Naar boven ↑

Rechtspraak

Uitspraakdatum

24-04-2023

ECLI

ECLI:NL:TADRSGR:2023:94

Zaaknummer

22-381/DH/RO

Inhoudsindicatie

Verzet ongegrond

Uitspraak

Beslissing van de Raad van Discipline in het ressort Den Haag van 24 april 2023 in de zaak 22-381/DH/RO naar aanleiding van het verzet tegen de beslissing van de plaatsvervangend voorzitter van de raad van discipline van 13 juli 2022 op de klacht van:

klager

over:

verweerster

1    VERLOOP VAN DE PROCEDURE 1.1    Op 14 maart 2021 heeft klager bij de deken van de Orde van Advocaten in het arrondissement Rotterdam (hierna: de deken) een klacht ingediend over verweerster. 1.2    Op 28 april 2022 heeft de raad het klachtdossier met kenmerk R 2022/42 van de deken ontvangen.  1.3    Bij beslissing van 13 juli 2022 heeft de plaatsvervangend voorzitter van de raad (hierna ook: de voorzitter) de klacht kennelijk ongegrond verklaard. Deze beslissing is op 14 juli 2022 verzonden aan partijen. 1.4    Op 14 juli 2022 heeft klager verzet ingesteld tegen de beslissing van de voorzitter. De raad heeft het verzetschrift op dezelfde datum ontvangen. 1.5    Klager heeft op 10 maart 2023 een verzoek tot wraking van de raad ingediend. Dat verzoek is bij beslissing van 13 maart 2023 van de wrakingskamer afgewezen.  1.6    Het verzet is behandeld op de zitting van de raad van 13 maart 2023. Daarbij was verweerster aanwezig. Klager was bij de behandeling niet aanwezig. 1.7    De raad heeft kennisgenomen van de beslissing van de voorzitter waartegen het verzet is gericht, van de stukken waarop de voorzittersbeslissing is gebaseerd en van het verzetschrift van klager. De raad heeft verder kennis genomen van de e-mail van 28 november 2022, met bijlagen, van de zijde van klager. 

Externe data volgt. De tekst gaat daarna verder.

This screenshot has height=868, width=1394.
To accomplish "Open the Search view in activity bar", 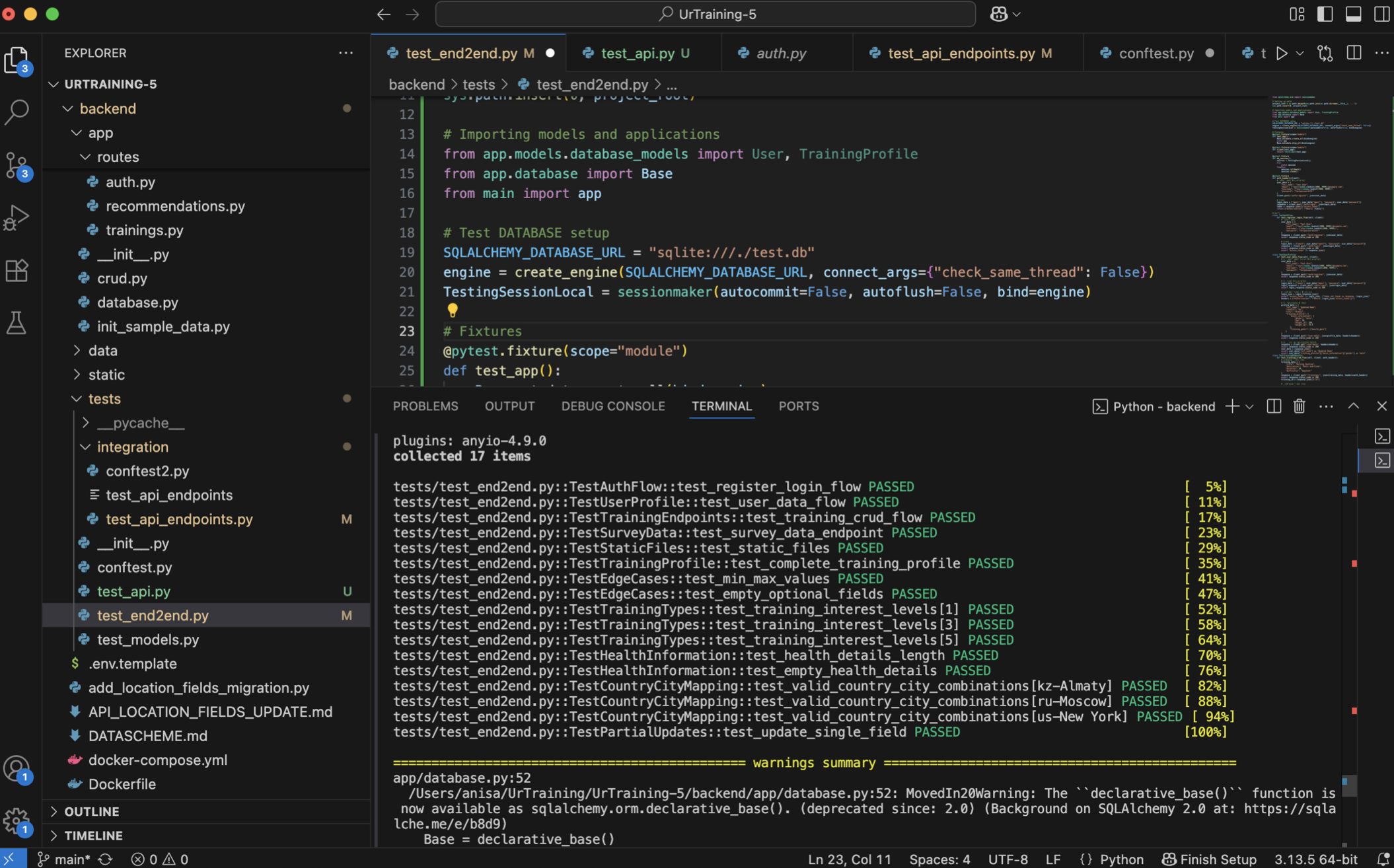I will [17, 112].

2    VERZET 2.1    De gronden van het verzet houden, zakelijk weergegeven, het volgende in: 2.2    De beslissing van de voorzitter is onrechtmatig. De beslissing is strijdig met bewijsdocumenten, met artikel 6.1 van het EVRM en met het recht op een eerlijk tuchtproces.  2.3    De voorzitter heeft miskend dat verweerster geen kennis had van letselschaderecht. De voorzitter heeft miskend dat verweerster tuchtrechtelijk verwijtbaar en onrechtmatig heeft gehandeld. 

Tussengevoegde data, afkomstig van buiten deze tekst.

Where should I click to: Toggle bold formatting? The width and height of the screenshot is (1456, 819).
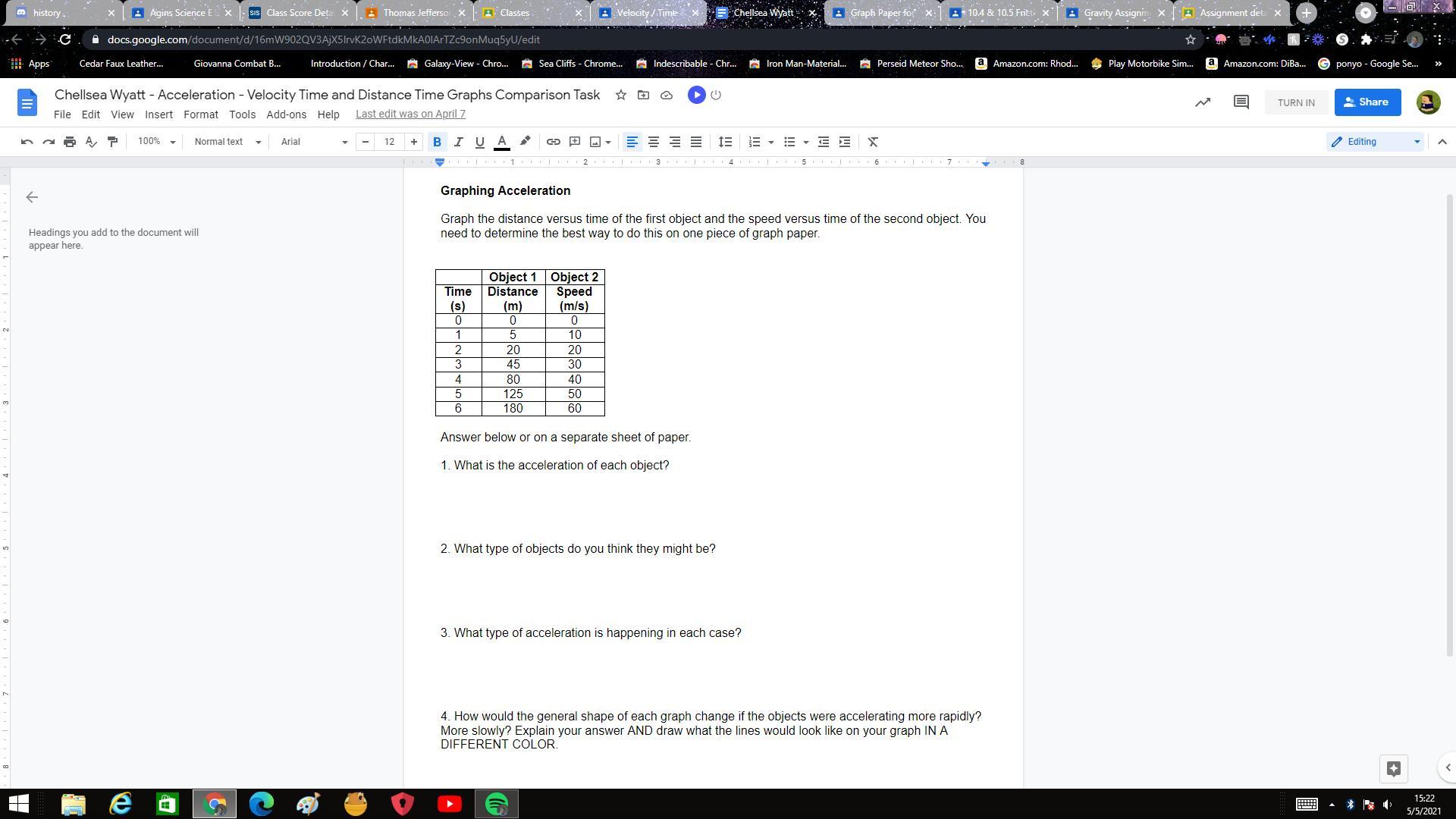click(437, 142)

3    FEITEN EN KLACHT 3.1    Voor de vaststaande feiten en de omschrijving van de klacht verwijst de raad naar de beslissing van de voorzitter. 

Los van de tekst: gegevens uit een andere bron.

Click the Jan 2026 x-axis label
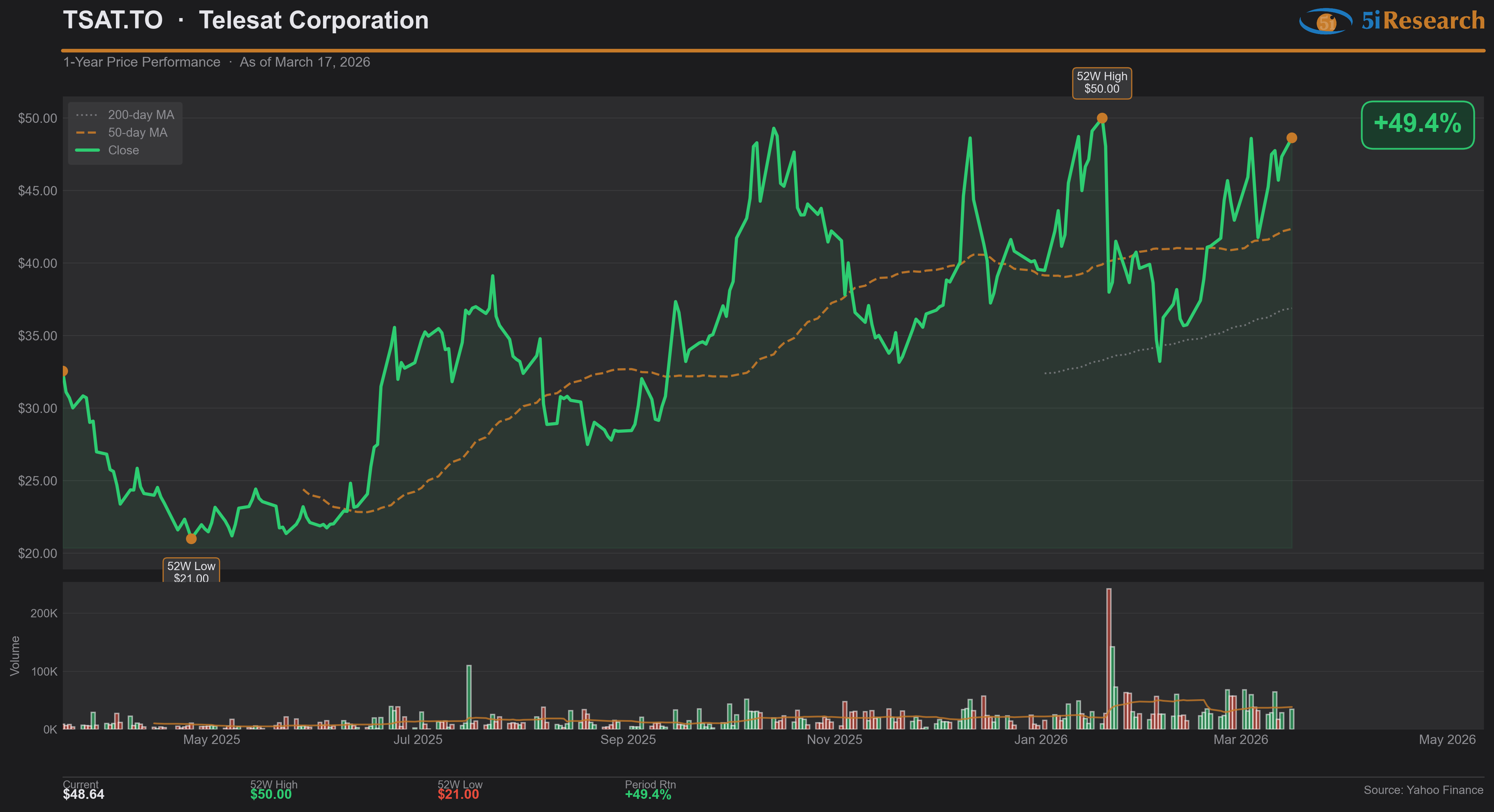 (1040, 739)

4    BEOORDELING 4.1    Voordat de raad de klacht inhoudelijk kan beoordelen moet sprake zijn van een gegrond verzet. Een verzet is alleen gegrond als in redelijkheid moet worden betwijfeld of de beslissing van de voorzitter juist is. Twijfel kan bijvoorbeeld bestaan als de voorzitter een verkeerde maatstaf (toetsingsnorm) heeft toegepast of de beslissing heeft gebaseerd op onjuiste of onvolledige feiten. 4.2    De raad is van oordeel dat de door klager aangevoerde gronden van verzet niet slagen; de voorzitter heeft bij de beoordeling de juiste maatstaf toegepast en heeft rekening gehouden met alle relevante feiten en omstandigheden van het geval. De voorzitter heeft de klacht dus terecht en op juiste gronden kennelijk ongegrond bevonden.  4.3    Omdat het verzet tegen de beslissing van de voorzitter ook verder geen nieuwe gezichtspunten oplevert, is er geen plaats voor nader onderzoek naar de klacht. De raad zal het verzet daarom ongegrond verklaren. BESLISSING De raad van discipline verklaart het verzet ongegrond.

Aldus beslist door mr. H.C.A. de Groot, voorzitter, mrs. P.O.M. van Boven-de Groot, J.G. Colombijn-Broersma, M.G. van den Boogerd en A.N. Kampherbeek, leden, bijgestaan door mr. A. Tijs als griffier en uitgesproken ter openbare zitting van 24 april 2023.